NVIDIA Maxine Windows Audio Effects SDK

Published: April 20, 2022 | Last Modified: May 13, 2025

Categories: Shell

This is my tentative workflow for cleaning-up poor audio using the NVIDIA Maxine Windows Audio Effects SDK.

Download (requires NVIDIA developer account)

NVIDIA Maxine Documentation

The Audio Effects SDK only accepts audio that is in .wav format sampled at 8000Hz single-channel, 16000Hz single-channel, or 48000Hz single-channel. This can be resampled using ffmpeg.

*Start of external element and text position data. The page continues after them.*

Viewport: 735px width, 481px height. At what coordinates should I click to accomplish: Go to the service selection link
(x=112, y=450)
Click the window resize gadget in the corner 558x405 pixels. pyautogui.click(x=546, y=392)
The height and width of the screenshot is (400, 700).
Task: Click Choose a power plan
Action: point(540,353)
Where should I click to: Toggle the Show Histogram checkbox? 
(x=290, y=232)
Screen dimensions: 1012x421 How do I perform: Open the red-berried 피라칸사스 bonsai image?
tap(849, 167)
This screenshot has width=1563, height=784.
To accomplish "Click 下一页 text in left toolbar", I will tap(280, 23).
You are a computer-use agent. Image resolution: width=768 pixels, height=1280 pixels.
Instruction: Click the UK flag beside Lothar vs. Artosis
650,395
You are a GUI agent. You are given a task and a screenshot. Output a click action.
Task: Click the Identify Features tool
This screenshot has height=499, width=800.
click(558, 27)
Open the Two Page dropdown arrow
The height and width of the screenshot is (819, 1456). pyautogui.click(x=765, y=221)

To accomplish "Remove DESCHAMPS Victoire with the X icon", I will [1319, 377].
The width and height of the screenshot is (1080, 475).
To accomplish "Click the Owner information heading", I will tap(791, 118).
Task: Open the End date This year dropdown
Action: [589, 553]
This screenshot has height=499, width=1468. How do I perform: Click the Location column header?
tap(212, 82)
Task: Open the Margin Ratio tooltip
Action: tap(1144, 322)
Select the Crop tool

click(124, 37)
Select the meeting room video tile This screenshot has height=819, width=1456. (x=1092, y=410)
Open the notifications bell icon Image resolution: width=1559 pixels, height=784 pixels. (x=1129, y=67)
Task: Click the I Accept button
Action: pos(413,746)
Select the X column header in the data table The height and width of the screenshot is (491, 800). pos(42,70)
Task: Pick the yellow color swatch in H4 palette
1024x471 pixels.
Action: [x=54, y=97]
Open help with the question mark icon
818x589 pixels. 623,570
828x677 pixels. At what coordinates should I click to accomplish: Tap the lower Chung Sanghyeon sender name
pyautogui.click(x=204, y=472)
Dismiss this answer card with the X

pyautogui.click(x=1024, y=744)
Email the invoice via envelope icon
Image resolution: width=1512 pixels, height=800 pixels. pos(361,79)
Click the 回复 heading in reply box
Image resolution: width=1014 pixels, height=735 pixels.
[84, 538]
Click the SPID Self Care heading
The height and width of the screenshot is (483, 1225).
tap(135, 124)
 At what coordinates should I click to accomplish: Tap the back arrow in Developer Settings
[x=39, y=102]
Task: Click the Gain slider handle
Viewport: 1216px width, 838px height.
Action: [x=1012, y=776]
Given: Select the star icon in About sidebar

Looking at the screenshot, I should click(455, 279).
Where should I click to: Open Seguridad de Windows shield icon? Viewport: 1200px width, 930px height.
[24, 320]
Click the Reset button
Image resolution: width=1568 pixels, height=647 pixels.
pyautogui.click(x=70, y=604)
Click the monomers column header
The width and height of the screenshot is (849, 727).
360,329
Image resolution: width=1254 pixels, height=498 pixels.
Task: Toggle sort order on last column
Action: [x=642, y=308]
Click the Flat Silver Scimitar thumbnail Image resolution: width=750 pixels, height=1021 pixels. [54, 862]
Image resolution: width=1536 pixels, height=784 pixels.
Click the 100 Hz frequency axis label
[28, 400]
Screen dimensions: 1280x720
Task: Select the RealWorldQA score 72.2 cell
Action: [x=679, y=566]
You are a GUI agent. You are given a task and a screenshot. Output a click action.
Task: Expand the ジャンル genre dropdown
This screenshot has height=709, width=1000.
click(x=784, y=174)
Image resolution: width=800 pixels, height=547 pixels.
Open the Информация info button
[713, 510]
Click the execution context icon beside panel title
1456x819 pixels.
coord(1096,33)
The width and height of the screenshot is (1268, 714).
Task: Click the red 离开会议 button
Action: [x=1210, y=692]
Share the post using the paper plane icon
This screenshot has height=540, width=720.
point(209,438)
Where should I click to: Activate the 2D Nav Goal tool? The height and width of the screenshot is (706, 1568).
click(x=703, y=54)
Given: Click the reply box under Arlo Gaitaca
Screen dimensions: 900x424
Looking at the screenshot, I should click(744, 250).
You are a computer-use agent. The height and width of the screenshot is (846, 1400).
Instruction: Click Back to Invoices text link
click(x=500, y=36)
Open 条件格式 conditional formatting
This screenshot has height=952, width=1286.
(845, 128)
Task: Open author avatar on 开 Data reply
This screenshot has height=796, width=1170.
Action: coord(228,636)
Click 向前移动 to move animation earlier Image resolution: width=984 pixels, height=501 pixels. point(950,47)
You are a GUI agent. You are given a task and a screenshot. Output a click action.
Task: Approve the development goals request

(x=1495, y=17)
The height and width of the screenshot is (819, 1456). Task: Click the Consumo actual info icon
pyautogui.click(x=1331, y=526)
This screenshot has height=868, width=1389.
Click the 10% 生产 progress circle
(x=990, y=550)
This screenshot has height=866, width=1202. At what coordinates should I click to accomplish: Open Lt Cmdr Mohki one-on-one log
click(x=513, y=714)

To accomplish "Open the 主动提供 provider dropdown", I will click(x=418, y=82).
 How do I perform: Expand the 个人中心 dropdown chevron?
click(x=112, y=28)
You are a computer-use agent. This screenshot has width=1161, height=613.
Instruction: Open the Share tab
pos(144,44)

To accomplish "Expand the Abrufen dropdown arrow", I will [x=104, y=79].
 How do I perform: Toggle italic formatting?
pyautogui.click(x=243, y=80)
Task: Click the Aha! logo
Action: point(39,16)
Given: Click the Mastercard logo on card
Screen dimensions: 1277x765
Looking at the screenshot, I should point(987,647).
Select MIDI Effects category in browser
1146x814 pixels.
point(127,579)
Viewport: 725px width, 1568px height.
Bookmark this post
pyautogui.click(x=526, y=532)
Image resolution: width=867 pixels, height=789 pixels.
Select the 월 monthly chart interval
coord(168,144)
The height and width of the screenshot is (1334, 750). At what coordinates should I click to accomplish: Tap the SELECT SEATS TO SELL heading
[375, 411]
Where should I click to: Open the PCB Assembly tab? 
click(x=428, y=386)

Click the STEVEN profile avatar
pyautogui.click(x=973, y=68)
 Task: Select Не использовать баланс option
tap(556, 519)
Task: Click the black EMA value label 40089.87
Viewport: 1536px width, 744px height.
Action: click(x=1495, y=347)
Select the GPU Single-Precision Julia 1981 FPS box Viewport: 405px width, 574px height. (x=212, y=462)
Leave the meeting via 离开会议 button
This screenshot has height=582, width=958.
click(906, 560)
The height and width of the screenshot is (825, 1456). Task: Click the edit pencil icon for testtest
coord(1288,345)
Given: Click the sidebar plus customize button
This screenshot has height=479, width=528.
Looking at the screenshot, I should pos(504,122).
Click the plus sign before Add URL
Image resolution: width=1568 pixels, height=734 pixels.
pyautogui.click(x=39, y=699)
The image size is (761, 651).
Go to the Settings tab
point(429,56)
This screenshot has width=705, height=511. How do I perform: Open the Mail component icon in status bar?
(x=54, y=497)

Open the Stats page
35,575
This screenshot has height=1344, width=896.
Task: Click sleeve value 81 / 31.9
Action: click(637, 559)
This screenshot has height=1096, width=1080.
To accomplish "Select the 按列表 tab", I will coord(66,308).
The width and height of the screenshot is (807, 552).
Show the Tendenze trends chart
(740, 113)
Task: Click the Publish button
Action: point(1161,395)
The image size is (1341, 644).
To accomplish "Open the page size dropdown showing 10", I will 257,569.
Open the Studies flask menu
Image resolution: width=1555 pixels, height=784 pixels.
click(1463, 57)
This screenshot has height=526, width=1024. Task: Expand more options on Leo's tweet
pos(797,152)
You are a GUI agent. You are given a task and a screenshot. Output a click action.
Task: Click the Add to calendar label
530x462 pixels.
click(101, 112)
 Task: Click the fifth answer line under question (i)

Convert a .mp3 file to 8kHz, single-channel PCM:

ffmpeg -i input.mp3 -ar 8000 -ac 1 8000.wav

Convert a .m4a file to 16kHz, single-channel PCM:

ffmpeg -i input.mp3 -ar 16000 -ac 1 16000.wav

Convert a .wav file to 48kHz, single-channel PCM:

ffmpeg -i input.mp3 -ar 48000 -ac 1 48000.wav

A config file has to be fed to a batch script. The “effects_demo” includes sample config files for different GPU architectures. I hava an NVIDIA RTX 4080, so I would customize the “denoiser48k_cfg_ada.txt” config file and run it with the “run_denoiser_48k_ada.bat” batch file. Example config:

# Effect.
# Supported values are: denoiser/dereverb/dereverb_denoiser/aec/superres
effect dereverb_denoiser
# Point this to the model file.
# This indicates 48k model for denoiser effect for ADA supported GPU architecture is picked from models folder
# Similarly, this path can be modified as per user's choice of effect and sample rate (8k/16k/48k depending on effect)
model models\ada\dereverb_denoiser_48k.trtpkg
# Noisy input file
# 48k Input file is picked from denoiser folder. 
# User can modify below line to pick their own file as input.
input_wav input_files\48000.wav
# Denoised audio data will be saved to this file.
# Output can be dumped at user specifid location too. In this case, Output will be saved to current folder.
output_wav 48000.wav
# Set to 1 for real time mode i.e. audio data will be processed 
# at same speed like that of an audio input device like
# microphone. Since the denoising is faster that real time, the
# processing will be equal to audio file duration.
real_time 0
# Intensity Ratio
intensity_ratio 0.5
# Enable VAD
enable_vad 1